There is a new health insurance plan in town, and it is underwritten by your local hospitals.
The parent company of Monterey Peninsula Community Hospital, Montage and Salinas Valley Memorial Healthcare System are already in the insurance business together, having launched Aspire, a health insurance plan, in 2013. Now, they are teaming up with another unlikely partner – Blue Shield of California – to offer a commercial insurance plan starting January 1, 2022.
The idea of health care providers becoming insurers aims to solve a fundamental problem in health care. In the old model, hospitals were paid more by insurance companies when they had more bedridden patients for more days – the sicker people are, the more dollars come in. healthy and out of hospital. Blue Shield also gets pre-negotiated rates with hospitals
All three parties (SVMH, Montage and Blue Shield) expect their new plan, called Trio, to be a good deal, so they pass that on in the form of lower premiums to patients. “We are incredibly excited about Trio because it offers relief to people who live in this market,” says Laura Zehm, CEO of Aspire and Executive Director of Montage.
So far, around 400 local suppliers have agreed to accept Trio insurance. Another big name in insurance has knocked on doors and received a colder reception.
Kaiser Permanente contacted the four hospitals in Monterey County to ask if they would accept Kaiser insurance. So far, it’s been a tough “no thanks” as Kaiser looks to open up in Salinas, and a potential second location on the Monterey Peninsula, according to medics who have been in talks with representatives for Kaiser. These doctors say Kaiser plans to bring 15 primary care doctors to Monterey County and is looking to recruit specialists; without the involvement of local specialists, referrals will likely go to Kaiser’s already established facilities in the Bay Area.
It’s what Zehm calls a “closed system,” in which everything is Kaiser, from imaging to surgery to pharmacy. “A closed system is not the culture of healthcare delivery in Monterey County, which is collaborative and open,” she said.
To local hospitals – and now insurers too – Kaiser looks like a competitive threat on many levels. Private insurance companies (like Blue Shield) and public insurance companies (like Medicare and Medi-Cal) pay doctors and hospitals for the care they provide to patients. Private insurance pays better rates, which has the effect of subsidizing all government insurance plans. In Monterey County, only about a quarter of inpatients have private insurance, and hospitals rely on this subsidy model to cover care for the majority of patients who are uninsured or have plans. lower paid public insurance.
If Kaiser pulls some of those privately insured patients away, it means the barely balancing subsidy system for local hospitals is in jeopardy.
“Our medical community is generally not interested in a contract with Kaiser,” Zehm said. “The main reason is that they only take care of their members. The rest of the Monterey County health care system looks after the uninsured and underinsured. We have this burden, but we are happy to do it; we believe it is important that those who provide care in this community serve everyone.
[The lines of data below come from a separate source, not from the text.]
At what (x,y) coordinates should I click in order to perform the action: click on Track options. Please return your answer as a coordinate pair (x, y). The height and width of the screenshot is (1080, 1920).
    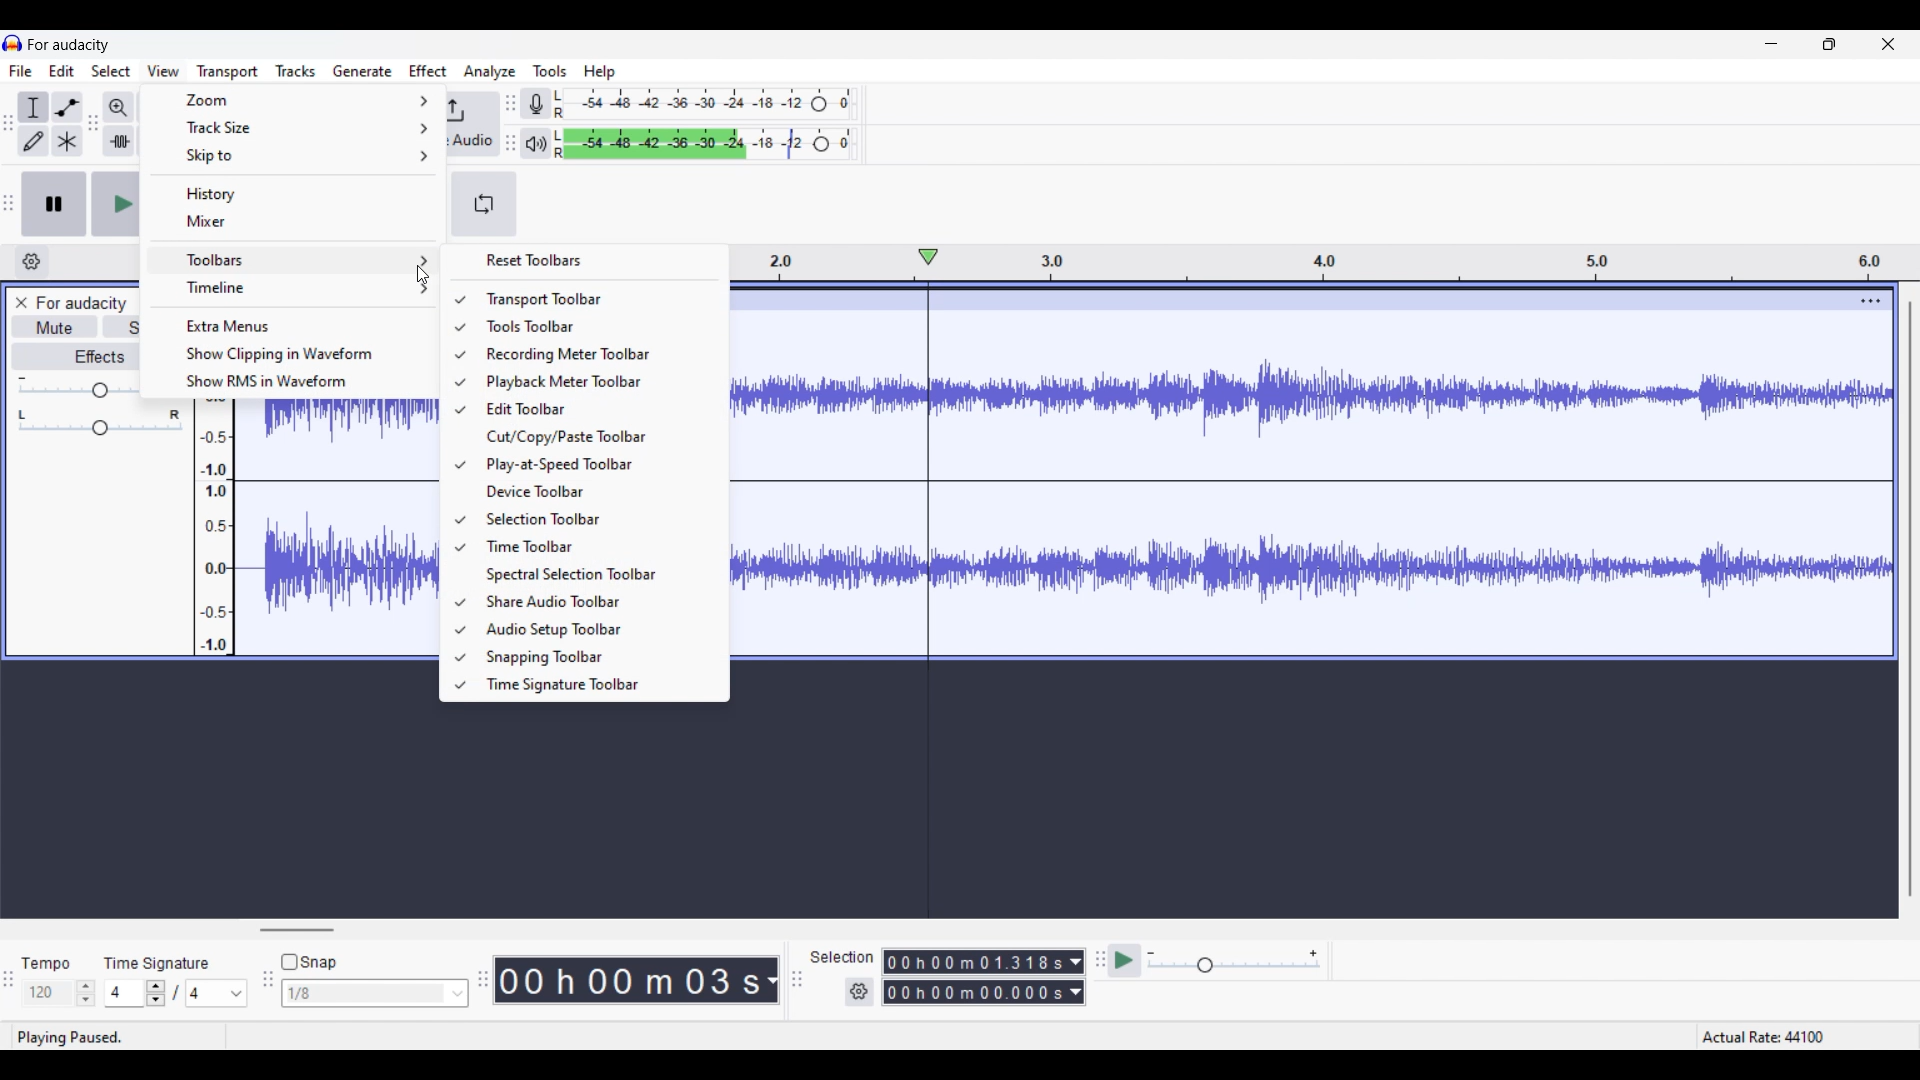
    Looking at the image, I should click on (1871, 301).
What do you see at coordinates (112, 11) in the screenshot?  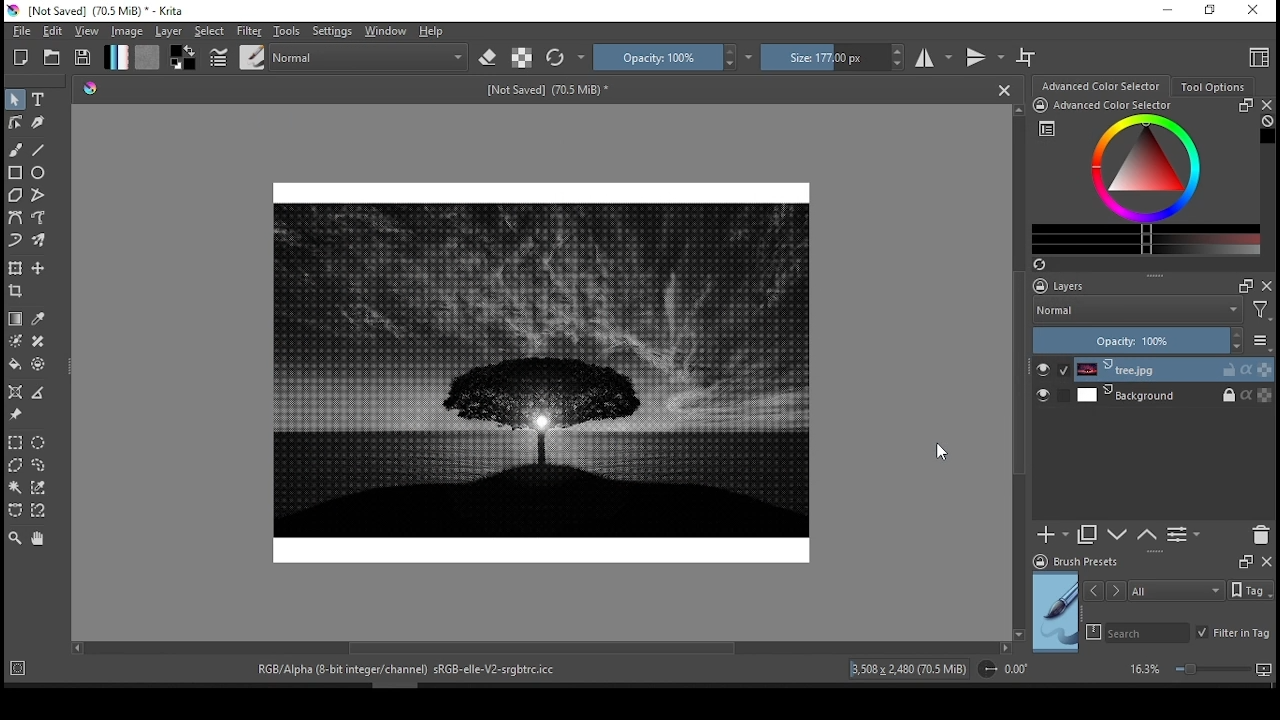 I see `icon and file name` at bounding box center [112, 11].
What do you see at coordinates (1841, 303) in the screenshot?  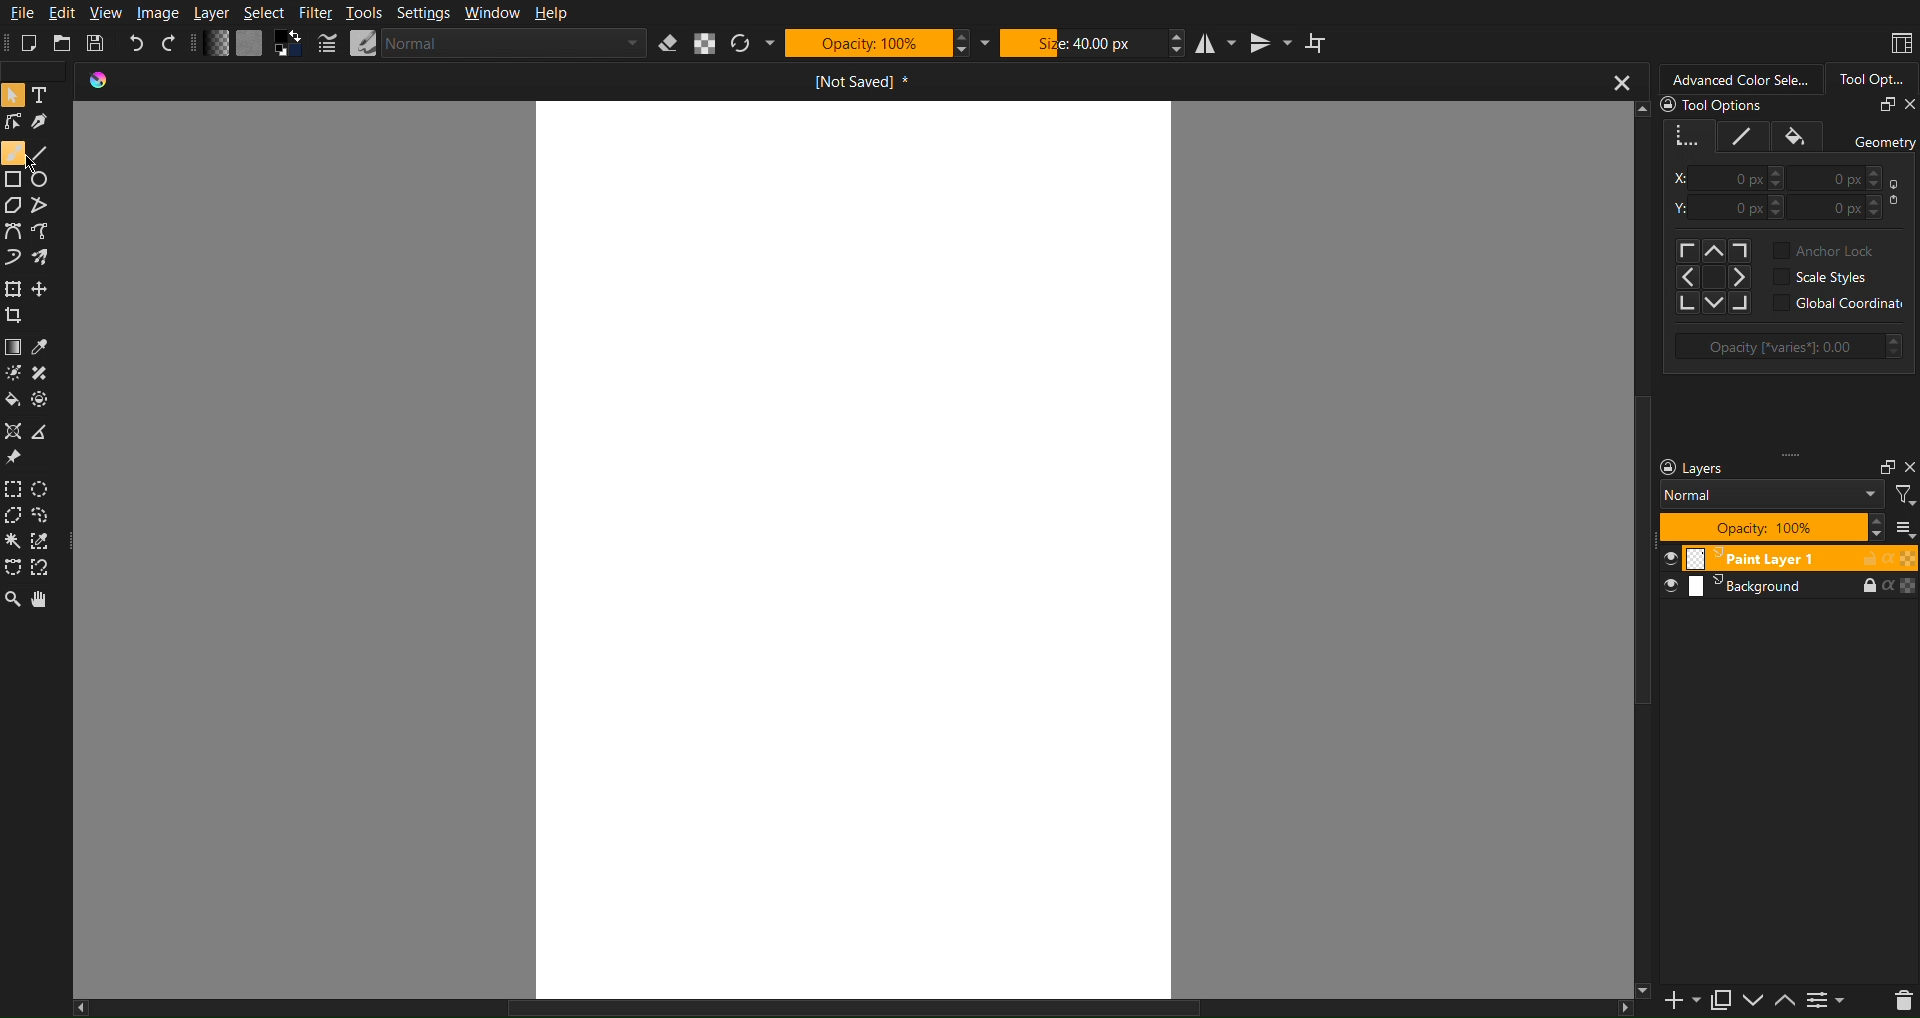 I see `Global Coordinates` at bounding box center [1841, 303].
Representatives for Kaiser declined an interview and did not answer specific questions. Instead, they provided a statement: “We are thrilled with the opportunity to serve our customers, our existing members and the wider community of South Bay and the Central Coast. We are always exploring the possibility of expanding Kaiser Permanente services to new areas.
What strikes me most remarkable about Trio is the way the local hospitals have decided to come together and collaborate. Just a few years ago, it seemed that the way forward for SVMH was to get bought out by a large corporate hospital chain. Fortunately, this has not materialized, as local oversight of local health care will be better for patients, especially when there is an incentive to provide care at lower cost.